### PROBLEM DETAILS
All lines of the material must be output verbatim.

### GIVEN RECORDS
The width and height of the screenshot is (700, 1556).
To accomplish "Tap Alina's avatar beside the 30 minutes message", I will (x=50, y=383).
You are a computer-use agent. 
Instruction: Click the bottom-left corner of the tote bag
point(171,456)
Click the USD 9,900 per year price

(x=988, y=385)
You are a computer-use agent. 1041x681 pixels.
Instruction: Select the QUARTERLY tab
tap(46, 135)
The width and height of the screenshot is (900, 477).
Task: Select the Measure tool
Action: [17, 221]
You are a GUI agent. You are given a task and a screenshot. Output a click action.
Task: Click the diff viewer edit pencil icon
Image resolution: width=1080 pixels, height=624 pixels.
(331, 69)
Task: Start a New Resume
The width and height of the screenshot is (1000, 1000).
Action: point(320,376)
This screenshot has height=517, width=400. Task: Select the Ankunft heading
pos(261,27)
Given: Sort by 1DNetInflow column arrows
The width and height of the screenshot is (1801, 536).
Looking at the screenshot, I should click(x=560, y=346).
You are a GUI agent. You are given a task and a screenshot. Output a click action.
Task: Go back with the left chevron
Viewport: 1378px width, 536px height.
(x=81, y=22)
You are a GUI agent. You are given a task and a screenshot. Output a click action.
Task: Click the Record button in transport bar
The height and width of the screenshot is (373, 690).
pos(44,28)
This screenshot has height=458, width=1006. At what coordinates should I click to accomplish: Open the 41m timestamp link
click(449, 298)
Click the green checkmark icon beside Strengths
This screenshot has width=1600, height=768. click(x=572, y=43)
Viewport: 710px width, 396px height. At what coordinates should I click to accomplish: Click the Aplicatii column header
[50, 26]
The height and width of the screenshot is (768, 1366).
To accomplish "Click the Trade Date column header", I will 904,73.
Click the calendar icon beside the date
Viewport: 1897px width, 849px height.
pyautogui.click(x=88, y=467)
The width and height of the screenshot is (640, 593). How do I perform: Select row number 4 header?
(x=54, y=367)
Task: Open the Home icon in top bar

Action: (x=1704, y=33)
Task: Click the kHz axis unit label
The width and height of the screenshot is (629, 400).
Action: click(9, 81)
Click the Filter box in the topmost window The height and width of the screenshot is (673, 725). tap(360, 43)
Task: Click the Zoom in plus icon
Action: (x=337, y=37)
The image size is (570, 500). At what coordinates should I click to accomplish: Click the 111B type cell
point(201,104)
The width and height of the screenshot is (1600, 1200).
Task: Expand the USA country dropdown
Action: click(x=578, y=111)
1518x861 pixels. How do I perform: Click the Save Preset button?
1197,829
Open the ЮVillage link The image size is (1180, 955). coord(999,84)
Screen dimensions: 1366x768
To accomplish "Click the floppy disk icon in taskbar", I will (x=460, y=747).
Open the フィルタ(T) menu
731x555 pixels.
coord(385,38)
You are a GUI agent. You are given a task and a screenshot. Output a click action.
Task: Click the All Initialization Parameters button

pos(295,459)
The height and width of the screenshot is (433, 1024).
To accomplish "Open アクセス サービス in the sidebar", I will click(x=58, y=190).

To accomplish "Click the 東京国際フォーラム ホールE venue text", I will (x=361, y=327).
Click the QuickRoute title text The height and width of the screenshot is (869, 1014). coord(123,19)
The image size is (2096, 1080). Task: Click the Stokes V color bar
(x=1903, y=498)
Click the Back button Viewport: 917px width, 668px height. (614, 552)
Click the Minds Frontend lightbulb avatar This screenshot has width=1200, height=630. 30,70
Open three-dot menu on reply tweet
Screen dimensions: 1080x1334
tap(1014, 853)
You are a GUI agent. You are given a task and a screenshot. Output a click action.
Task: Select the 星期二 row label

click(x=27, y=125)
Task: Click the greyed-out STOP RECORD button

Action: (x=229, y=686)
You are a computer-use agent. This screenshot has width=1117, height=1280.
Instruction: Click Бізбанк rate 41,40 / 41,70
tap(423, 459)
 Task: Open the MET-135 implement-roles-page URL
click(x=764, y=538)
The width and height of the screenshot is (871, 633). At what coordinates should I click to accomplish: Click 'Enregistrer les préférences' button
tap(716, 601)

### ANSWER FOR THE TASK
The width and height of the screenshot is (700, 1556).
To accomplish "Tap Alina's avatar beside the 30 minutes message", I will (x=50, y=383).
You are a computer-use agent. 
Instruction: Click the bottom-left corner of the tote bag
point(171,456)
Click the USD 9,900 per year price

(x=988, y=385)
You are a computer-use agent. 1041x681 pixels.
Instruction: Select the QUARTERLY tab
tap(46, 135)
The width and height of the screenshot is (900, 477).
Task: Select the Measure tool
Action: [17, 221]
You are a GUI agent. You are given a task and a screenshot. Output a click action.
Task: Click the diff viewer edit pencil icon
Image resolution: width=1080 pixels, height=624 pixels.
(331, 69)
Task: Start a New Resume
The width and height of the screenshot is (1000, 1000).
Action: point(320,376)
This screenshot has height=517, width=400. Task: Select the Ankunft heading
pos(261,27)
Given: Sort by 1DNetInflow column arrows
The width and height of the screenshot is (1801, 536).
Looking at the screenshot, I should click(x=560, y=346).
You are a GUI agent. You are given a task and a screenshot. Output a click action.
Task: Go back with the left chevron
Viewport: 1378px width, 536px height.
(x=81, y=22)
You are a GUI agent. You are given a task and a screenshot. Output a click action.
Task: Click the Record button in transport bar
The height and width of the screenshot is (373, 690).
pos(44,28)
This screenshot has height=458, width=1006. At what coordinates should I click to accomplish: Open the 41m timestamp link
click(449, 298)
Click the green checkmark icon beside Strengths
This screenshot has width=1600, height=768. click(x=572, y=43)
Viewport: 710px width, 396px height. At what coordinates should I click to accomplish: Click the Aplicatii column header
[50, 26]
The height and width of the screenshot is (768, 1366).
To accomplish "Click the Trade Date column header", I will 904,73.
Click the calendar icon beside the date
Viewport: 1897px width, 849px height.
pyautogui.click(x=88, y=467)
The width and height of the screenshot is (640, 593). How do I perform: Select row number 4 header?
(x=54, y=367)
Task: Open the Home icon in top bar

Action: (x=1704, y=33)
Task: Click the kHz axis unit label
The width and height of the screenshot is (629, 400).
Action: click(9, 81)
Click the Filter box in the topmost window The height and width of the screenshot is (673, 725). tap(360, 43)
Task: Click the Zoom in plus icon
Action: (x=337, y=37)
The image size is (570, 500). At what coordinates should I click to accomplish: Click the 111B type cell
point(201,104)
The width and height of the screenshot is (1600, 1200).
Task: Expand the USA country dropdown
Action: click(x=578, y=111)
1518x861 pixels. How do I perform: Click the Save Preset button?
1197,829
Open the ЮVillage link The image size is (1180, 955). coord(999,84)
Screen dimensions: 1366x768
To accomplish "Click the floppy disk icon in taskbar", I will (x=460, y=747).
Open the フィルタ(T) menu
731x555 pixels.
coord(385,38)
You are a GUI agent. You are given a task and a screenshot. Output a click action.
Task: Click the All Initialization Parameters button

pos(295,459)
The height and width of the screenshot is (433, 1024).
To accomplish "Open アクセス サービス in the sidebar", I will click(x=58, y=190).

To accomplish "Click the 東京国際フォーラム ホールE venue text", I will (x=361, y=327).
Click the QuickRoute title text The height and width of the screenshot is (869, 1014). coord(123,19)
The image size is (2096, 1080). Task: Click the Stokes V color bar
(x=1903, y=498)
Click the Back button Viewport: 917px width, 668px height. (614, 552)
Click the Minds Frontend lightbulb avatar This screenshot has width=1200, height=630. 30,70
Open three-dot menu on reply tweet
Screen dimensions: 1080x1334
tap(1014, 853)
You are a GUI agent. You are given a task and a screenshot. Output a click action.
Task: Select the 星期二 row label

click(x=27, y=125)
Task: Click the greyed-out STOP RECORD button

Action: (x=229, y=686)
You are a computer-use agent. This screenshot has width=1117, height=1280.
Instruction: Click Бізбанк rate 41,40 / 41,70
tap(423, 459)
 Task: Open the MET-135 implement-roles-page URL
click(x=764, y=538)
The width and height of the screenshot is (871, 633). At what coordinates should I click to accomplish: Click 'Enregistrer les préférences' button
tap(716, 601)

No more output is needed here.